- **WHAT THE EXERCISE ASKS**: Line by line, reproduce exactly the beginning of the listing below, ending with the line that contains "Отзывы (22, 2148)" and adding nothing.

Start of DATA SHOWN

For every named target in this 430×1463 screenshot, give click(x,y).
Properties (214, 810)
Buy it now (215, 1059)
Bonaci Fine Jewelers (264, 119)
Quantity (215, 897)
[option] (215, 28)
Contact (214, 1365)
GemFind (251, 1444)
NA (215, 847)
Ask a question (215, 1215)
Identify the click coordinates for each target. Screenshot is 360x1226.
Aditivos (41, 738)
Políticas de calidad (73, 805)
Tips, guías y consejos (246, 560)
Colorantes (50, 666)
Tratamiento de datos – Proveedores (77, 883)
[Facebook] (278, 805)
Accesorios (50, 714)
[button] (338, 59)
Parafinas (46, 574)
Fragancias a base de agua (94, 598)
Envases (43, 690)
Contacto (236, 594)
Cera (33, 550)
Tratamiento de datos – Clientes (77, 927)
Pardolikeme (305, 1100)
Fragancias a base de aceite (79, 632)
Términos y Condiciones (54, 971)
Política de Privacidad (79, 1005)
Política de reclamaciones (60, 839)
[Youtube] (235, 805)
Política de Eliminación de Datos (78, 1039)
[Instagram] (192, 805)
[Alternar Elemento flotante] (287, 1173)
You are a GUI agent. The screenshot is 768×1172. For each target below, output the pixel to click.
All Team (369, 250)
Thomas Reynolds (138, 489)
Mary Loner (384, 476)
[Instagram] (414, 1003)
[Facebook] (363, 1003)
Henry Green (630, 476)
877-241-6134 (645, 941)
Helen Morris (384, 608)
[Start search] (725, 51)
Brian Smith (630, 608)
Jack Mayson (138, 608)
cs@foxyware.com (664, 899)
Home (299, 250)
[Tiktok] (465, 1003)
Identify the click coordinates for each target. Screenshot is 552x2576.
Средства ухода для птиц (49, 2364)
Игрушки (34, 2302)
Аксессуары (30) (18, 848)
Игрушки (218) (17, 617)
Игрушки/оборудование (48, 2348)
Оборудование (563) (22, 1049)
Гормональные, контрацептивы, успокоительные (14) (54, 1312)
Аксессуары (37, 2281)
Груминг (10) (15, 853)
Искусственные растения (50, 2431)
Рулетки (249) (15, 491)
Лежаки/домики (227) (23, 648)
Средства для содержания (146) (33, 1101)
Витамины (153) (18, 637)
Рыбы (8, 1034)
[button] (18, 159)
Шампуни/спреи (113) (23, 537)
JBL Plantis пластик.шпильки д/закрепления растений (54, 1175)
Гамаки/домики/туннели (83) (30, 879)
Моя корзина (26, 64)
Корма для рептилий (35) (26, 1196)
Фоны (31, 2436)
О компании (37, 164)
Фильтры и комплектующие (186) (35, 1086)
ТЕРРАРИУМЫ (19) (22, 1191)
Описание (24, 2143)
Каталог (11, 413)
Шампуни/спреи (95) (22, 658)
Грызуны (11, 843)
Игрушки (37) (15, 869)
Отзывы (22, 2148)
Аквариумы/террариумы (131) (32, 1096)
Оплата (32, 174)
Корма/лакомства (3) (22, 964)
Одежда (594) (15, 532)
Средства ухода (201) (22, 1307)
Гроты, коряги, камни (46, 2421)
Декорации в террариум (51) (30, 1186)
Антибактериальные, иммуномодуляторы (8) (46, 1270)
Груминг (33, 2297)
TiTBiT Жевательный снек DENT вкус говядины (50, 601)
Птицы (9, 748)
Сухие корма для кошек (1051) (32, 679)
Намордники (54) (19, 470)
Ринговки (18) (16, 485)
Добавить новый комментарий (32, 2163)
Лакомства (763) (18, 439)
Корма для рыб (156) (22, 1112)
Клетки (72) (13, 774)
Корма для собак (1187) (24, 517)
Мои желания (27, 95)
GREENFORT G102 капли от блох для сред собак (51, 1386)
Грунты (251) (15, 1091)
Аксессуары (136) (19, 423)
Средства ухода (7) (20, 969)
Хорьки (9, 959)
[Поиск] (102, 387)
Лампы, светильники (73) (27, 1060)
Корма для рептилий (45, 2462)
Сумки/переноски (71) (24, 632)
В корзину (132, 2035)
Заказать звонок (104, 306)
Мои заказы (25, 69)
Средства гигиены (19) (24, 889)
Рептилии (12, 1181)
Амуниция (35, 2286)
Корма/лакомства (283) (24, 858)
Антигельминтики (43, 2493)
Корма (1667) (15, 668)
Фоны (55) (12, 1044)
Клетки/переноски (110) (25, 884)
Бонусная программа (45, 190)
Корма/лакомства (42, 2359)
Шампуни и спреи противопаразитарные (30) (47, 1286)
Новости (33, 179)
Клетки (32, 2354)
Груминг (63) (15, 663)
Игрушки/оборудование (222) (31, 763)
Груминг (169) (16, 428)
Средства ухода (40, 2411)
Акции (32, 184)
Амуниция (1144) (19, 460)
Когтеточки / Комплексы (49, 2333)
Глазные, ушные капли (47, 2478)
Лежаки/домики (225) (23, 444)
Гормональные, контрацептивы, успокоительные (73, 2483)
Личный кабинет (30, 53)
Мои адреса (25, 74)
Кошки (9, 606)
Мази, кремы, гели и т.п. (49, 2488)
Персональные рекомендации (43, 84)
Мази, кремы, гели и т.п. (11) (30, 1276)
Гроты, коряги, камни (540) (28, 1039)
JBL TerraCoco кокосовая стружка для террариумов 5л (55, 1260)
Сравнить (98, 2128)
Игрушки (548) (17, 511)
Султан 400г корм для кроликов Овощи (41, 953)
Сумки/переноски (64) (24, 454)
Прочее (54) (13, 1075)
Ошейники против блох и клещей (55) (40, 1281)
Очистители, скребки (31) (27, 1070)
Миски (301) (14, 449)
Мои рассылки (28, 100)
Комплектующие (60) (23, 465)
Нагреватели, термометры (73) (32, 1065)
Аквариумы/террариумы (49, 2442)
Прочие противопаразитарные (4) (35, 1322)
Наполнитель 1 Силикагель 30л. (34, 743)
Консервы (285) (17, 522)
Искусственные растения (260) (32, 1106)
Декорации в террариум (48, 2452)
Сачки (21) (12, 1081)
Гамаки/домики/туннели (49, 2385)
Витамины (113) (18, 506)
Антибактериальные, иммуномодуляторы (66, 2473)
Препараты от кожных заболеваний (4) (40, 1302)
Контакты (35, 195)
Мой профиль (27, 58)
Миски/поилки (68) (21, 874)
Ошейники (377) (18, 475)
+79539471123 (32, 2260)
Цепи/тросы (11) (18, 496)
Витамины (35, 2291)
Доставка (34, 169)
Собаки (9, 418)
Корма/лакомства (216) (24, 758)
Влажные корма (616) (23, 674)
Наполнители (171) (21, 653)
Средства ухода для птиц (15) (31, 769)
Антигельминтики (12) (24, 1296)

End of DATA SHOWN

- **ANSWER SPACE**:
For every named target in this 430×1463 screenshot, give click(x,y).
Properties (214, 810)
Buy it now (215, 1059)
Bonaci Fine Jewelers (264, 119)
Quantity (215, 897)
[option] (215, 28)
Contact (214, 1365)
GemFind (251, 1444)
NA (215, 847)
Ask a question (215, 1215)
Identify the click coordinates for each target. Screenshot is 360x1226.
Aditivos (41, 738)
Políticas de calidad (73, 805)
Tips, guías y consejos (246, 560)
Colorantes (50, 666)
Tratamiento de datos – Proveedores (77, 883)
[Facebook] (278, 805)
Accesorios (50, 714)
[button] (338, 59)
Parafinas (46, 574)
Fragancias a base de agua (94, 598)
Envases (43, 690)
Contacto (236, 594)
Cera (33, 550)
Tratamiento de datos – Clientes (77, 927)
Pardolikeme (305, 1100)
Fragancias a base de aceite (79, 632)
Términos y Condiciones (54, 971)
Política de Privacidad (79, 1005)
Política de reclamaciones (60, 839)
[Youtube] (235, 805)
Política de Eliminación de Datos (78, 1039)
[Instagram] (192, 805)
[Alternar Elemento flotante] (287, 1173)
You are a GUI agent. The screenshot is 768×1172. For each target below, output the pixel to click.
All Team (369, 250)
Thomas Reynolds (138, 489)
Mary Loner (384, 476)
[Instagram] (414, 1003)
[Facebook] (363, 1003)
Henry Green (630, 476)
877-241-6134 (645, 941)
Helen Morris (384, 608)
[Start search] (725, 51)
Brian Smith (630, 608)
Jack Mayson (138, 608)
cs@foxyware.com (664, 899)
Home (299, 250)
[Tiktok] (465, 1003)
Identify the click coordinates for each target. Screenshot is 552x2576.
Средства ухода для птиц (49, 2364)
Игрушки (34, 2302)
Аксессуары (30) (18, 848)
Игрушки (218) (17, 617)
Игрушки/оборудование (48, 2348)
Оборудование (563) (22, 1049)
Гормональные, контрацептивы, успокоительные (14) (54, 1312)
Аксессуары (37, 2281)
Груминг (10) (15, 853)
Искусственные растения (50, 2431)
Рулетки (249) (15, 491)
Лежаки/домики (227) (23, 648)
Средства для содержания (146) (33, 1101)
Витамины (153) (18, 637)
Рыбы (8, 1034)
[button] (18, 159)
Шампуни/спреи (113) (23, 537)
JBL Plantis пластик.шпильки д/закрепления растений (54, 1175)
Гамаки/домики/туннели (83) (30, 879)
Моя корзина (26, 64)
Корма для рептилий (35) (26, 1196)
Фоны (31, 2436)
О компании (37, 164)
Фильтры и комплектующие (186) (35, 1086)
ТЕРРАРИУМЫ (19) (22, 1191)
Описание (24, 2143)
Каталог (11, 413)
Шампуни/спреи (95) (22, 658)
Грызуны (11, 843)
Игрушки (37) (15, 869)
Отзывы (22, 2148)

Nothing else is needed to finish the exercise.